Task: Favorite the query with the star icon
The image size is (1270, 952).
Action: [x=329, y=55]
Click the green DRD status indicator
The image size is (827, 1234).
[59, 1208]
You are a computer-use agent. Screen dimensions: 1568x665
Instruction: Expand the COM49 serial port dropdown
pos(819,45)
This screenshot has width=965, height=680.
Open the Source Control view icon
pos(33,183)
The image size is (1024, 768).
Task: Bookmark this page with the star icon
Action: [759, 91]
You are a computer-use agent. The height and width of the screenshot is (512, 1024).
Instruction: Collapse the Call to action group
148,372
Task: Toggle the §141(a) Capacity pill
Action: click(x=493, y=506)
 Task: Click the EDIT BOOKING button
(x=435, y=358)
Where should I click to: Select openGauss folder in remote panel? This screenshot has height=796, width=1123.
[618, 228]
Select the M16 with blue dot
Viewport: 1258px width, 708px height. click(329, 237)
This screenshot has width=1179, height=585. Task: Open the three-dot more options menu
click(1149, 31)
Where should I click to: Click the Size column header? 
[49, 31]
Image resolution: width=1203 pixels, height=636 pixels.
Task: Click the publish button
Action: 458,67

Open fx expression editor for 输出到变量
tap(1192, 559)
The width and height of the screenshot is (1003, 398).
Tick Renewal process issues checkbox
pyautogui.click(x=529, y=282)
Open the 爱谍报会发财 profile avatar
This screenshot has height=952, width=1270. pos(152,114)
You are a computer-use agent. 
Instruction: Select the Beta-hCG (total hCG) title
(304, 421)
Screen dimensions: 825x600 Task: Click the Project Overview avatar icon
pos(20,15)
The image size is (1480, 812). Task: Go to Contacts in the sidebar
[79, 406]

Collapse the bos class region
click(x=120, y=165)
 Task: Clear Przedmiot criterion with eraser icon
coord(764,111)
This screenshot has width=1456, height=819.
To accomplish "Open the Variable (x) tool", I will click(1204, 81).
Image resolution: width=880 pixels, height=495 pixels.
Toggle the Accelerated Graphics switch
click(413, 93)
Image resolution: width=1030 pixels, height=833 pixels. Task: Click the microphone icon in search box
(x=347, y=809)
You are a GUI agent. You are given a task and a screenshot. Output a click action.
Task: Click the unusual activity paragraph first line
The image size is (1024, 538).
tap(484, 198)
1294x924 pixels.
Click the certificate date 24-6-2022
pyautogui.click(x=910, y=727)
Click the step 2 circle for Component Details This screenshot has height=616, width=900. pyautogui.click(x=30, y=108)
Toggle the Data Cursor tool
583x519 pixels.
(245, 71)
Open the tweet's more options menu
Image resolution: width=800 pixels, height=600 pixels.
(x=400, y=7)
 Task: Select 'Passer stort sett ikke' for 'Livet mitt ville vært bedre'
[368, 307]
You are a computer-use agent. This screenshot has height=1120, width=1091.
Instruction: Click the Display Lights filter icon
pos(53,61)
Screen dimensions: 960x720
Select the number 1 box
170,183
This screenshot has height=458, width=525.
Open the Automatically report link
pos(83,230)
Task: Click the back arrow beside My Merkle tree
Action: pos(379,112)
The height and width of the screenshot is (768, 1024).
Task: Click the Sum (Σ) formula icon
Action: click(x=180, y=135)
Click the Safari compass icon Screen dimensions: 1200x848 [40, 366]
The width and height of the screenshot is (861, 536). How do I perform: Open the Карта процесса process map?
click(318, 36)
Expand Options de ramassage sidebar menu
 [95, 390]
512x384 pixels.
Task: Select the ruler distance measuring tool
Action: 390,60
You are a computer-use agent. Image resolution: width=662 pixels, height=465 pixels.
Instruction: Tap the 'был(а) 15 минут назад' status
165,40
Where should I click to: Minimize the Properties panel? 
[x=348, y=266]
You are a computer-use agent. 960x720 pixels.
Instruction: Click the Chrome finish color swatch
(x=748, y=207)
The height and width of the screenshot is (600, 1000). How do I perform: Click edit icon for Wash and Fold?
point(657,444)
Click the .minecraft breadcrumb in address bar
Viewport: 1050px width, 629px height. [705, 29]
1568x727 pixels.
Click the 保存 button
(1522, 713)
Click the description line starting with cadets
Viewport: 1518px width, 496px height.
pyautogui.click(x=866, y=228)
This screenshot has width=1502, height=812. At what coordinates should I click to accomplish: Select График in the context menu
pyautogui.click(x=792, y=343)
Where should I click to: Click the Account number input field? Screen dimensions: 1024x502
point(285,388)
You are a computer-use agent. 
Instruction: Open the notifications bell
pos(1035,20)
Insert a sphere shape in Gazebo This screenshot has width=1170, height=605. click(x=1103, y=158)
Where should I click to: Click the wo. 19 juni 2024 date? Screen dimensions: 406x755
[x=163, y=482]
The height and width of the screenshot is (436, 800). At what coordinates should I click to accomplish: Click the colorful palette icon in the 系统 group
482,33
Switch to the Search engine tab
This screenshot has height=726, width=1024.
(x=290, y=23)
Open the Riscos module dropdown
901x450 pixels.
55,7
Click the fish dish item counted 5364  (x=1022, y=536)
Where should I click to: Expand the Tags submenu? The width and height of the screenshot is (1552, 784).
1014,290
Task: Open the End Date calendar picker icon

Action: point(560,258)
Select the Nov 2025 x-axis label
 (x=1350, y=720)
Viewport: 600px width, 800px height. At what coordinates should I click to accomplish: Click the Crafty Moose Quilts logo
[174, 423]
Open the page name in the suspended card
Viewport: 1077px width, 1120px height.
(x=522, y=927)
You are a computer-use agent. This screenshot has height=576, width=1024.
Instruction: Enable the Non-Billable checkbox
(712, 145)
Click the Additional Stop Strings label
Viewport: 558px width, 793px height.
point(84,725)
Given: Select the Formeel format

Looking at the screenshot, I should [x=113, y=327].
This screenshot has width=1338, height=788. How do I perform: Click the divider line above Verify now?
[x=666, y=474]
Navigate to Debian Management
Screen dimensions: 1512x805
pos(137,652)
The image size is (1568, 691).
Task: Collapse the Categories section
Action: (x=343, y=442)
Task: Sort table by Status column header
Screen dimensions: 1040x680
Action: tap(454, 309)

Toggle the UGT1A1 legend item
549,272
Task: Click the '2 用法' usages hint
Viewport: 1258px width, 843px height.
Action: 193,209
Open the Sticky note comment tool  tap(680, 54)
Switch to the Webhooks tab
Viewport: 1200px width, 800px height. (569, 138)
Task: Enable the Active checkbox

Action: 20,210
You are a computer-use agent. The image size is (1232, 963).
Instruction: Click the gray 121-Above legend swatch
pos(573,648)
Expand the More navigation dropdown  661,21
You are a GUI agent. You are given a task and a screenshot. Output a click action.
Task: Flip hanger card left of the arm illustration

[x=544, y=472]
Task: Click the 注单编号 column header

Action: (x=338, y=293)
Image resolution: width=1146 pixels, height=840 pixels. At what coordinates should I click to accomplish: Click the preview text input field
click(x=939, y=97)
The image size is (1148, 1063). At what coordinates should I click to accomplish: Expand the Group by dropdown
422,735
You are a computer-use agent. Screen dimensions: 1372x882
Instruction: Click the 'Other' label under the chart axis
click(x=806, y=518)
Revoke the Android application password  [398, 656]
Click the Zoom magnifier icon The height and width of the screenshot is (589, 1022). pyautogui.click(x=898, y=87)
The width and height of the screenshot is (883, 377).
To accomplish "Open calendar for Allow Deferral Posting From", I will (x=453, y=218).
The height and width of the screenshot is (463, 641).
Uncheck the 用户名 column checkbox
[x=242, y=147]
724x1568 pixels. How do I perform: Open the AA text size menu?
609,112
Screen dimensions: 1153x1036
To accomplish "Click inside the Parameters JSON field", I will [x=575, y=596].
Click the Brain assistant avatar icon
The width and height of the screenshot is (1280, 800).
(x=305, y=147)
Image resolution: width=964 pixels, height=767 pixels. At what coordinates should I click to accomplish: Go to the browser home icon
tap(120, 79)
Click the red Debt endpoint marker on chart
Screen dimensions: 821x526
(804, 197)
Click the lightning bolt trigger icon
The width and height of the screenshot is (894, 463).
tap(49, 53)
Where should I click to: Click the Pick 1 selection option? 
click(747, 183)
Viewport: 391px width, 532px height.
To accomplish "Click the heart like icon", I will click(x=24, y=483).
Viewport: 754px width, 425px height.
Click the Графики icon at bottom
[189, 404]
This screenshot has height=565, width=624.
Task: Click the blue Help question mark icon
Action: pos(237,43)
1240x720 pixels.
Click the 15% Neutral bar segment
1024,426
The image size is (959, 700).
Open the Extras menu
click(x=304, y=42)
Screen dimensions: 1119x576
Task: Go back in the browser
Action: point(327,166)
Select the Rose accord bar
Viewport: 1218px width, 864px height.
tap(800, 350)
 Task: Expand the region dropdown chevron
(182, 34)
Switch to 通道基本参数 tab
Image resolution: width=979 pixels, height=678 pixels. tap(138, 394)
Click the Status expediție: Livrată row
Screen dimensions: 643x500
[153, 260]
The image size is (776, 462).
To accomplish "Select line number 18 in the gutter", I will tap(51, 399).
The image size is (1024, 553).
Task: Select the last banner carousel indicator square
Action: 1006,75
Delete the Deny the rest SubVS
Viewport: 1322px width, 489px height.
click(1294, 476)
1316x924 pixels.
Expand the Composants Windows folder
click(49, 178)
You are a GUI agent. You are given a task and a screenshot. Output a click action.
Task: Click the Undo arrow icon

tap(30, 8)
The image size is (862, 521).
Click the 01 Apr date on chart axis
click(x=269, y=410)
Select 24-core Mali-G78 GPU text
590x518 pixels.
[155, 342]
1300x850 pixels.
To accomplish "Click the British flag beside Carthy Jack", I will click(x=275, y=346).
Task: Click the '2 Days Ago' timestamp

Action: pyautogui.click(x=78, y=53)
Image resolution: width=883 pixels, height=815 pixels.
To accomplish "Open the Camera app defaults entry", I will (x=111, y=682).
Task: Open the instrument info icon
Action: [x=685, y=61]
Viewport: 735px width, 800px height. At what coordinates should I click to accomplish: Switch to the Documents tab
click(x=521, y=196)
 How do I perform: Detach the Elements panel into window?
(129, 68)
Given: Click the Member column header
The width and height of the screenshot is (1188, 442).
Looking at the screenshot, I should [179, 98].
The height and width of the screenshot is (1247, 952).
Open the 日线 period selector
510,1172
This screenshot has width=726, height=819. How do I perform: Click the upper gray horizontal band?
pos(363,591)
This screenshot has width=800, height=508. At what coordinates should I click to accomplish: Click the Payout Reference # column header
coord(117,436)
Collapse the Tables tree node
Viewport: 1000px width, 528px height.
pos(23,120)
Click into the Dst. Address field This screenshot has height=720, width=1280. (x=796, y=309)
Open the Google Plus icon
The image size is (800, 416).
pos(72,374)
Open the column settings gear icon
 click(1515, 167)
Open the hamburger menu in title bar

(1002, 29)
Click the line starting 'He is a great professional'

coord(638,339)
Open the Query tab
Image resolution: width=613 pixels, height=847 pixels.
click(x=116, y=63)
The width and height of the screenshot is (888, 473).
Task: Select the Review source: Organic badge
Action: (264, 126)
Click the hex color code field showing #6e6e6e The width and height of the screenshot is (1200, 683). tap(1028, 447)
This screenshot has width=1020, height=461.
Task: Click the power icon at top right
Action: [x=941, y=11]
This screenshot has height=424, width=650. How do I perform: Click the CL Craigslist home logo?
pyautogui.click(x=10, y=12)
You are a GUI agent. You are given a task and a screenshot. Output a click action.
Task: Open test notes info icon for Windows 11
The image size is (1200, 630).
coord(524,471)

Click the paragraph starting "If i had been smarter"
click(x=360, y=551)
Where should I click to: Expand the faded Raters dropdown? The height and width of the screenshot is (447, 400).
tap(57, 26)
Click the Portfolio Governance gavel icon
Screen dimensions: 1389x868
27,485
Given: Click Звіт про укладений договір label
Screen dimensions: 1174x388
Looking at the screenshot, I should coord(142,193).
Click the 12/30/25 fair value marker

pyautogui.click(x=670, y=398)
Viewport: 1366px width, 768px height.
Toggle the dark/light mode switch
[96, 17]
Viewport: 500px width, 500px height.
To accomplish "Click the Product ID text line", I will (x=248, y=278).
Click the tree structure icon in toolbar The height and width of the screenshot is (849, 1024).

▸ **WHAT YOU WILL DO**:
Everything above from the line containing "Open the Automatically report link" down to the line containing "You are a computer-use agent. 960x720 pixels." is to be transcribed exactly, with both of those lines included and nothing else added.

▸ **EXERCISE OUTPUT**:
Open the Automatically report link
pos(83,230)
Task: Click the back arrow beside My Merkle tree
Action: pos(379,112)
The height and width of the screenshot is (768, 1024).
Task: Click the Sum (Σ) formula icon
Action: click(x=180, y=135)
Click the Safari compass icon Screen dimensions: 1200x848 [40, 366]
The width and height of the screenshot is (861, 536). How do I perform: Open the Карта процесса process map?
click(318, 36)
Expand Options de ramassage sidebar menu
 [95, 390]
512x384 pixels.
Task: Select the ruler distance measuring tool
Action: 390,60
You are a computer-use agent. Image resolution: width=662 pixels, height=465 pixels.
Instruction: Tap the 'был(а) 15 минут назад' status
165,40
Where should I click to: Minimize the Properties panel? 
[x=348, y=266]
You are a computer-use agent. 960x720 pixels.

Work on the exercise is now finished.